* Exercise directions *
Return every entry exactly as written.

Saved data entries
* * * * * * * * *

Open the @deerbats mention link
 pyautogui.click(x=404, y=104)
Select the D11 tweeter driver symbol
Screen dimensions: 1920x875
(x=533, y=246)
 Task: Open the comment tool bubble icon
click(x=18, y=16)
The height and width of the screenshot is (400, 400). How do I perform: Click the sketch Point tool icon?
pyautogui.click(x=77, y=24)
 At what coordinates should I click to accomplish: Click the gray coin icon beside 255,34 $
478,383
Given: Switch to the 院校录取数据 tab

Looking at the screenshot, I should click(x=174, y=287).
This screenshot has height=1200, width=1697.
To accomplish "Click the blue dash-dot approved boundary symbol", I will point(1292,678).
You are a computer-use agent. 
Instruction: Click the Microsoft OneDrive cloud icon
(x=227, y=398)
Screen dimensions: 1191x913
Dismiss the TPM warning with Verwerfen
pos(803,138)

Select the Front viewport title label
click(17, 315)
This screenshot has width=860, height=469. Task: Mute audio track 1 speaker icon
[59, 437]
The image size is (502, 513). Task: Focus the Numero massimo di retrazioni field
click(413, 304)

* * * * * * * * *

* Task output *
Open the @deerbats mention link
 pyautogui.click(x=404, y=104)
Select the D11 tweeter driver symbol
Screen dimensions: 1920x875
(x=533, y=246)
 Task: Open the comment tool bubble icon
click(x=18, y=16)
The height and width of the screenshot is (400, 400). How do I perform: Click the sketch Point tool icon?
pyautogui.click(x=77, y=24)
 At what coordinates should I click to accomplish: Click the gray coin icon beside 255,34 $
478,383
Given: Switch to the 院校录取数据 tab

Looking at the screenshot, I should click(x=174, y=287).
This screenshot has height=1200, width=1697.
To accomplish "Click the blue dash-dot approved boundary symbol", I will point(1292,678).
You are a computer-use agent. 
Instruction: Click the Microsoft OneDrive cloud icon
(x=227, y=398)
Screen dimensions: 1191x913
Dismiss the TPM warning with Verwerfen
pos(803,138)

Select the Front viewport title label
click(17, 315)
This screenshot has width=860, height=469. Task: Mute audio track 1 speaker icon
[59, 437]
The image size is (502, 513). Task: Focus the Numero massimo di retrazioni field
click(413, 304)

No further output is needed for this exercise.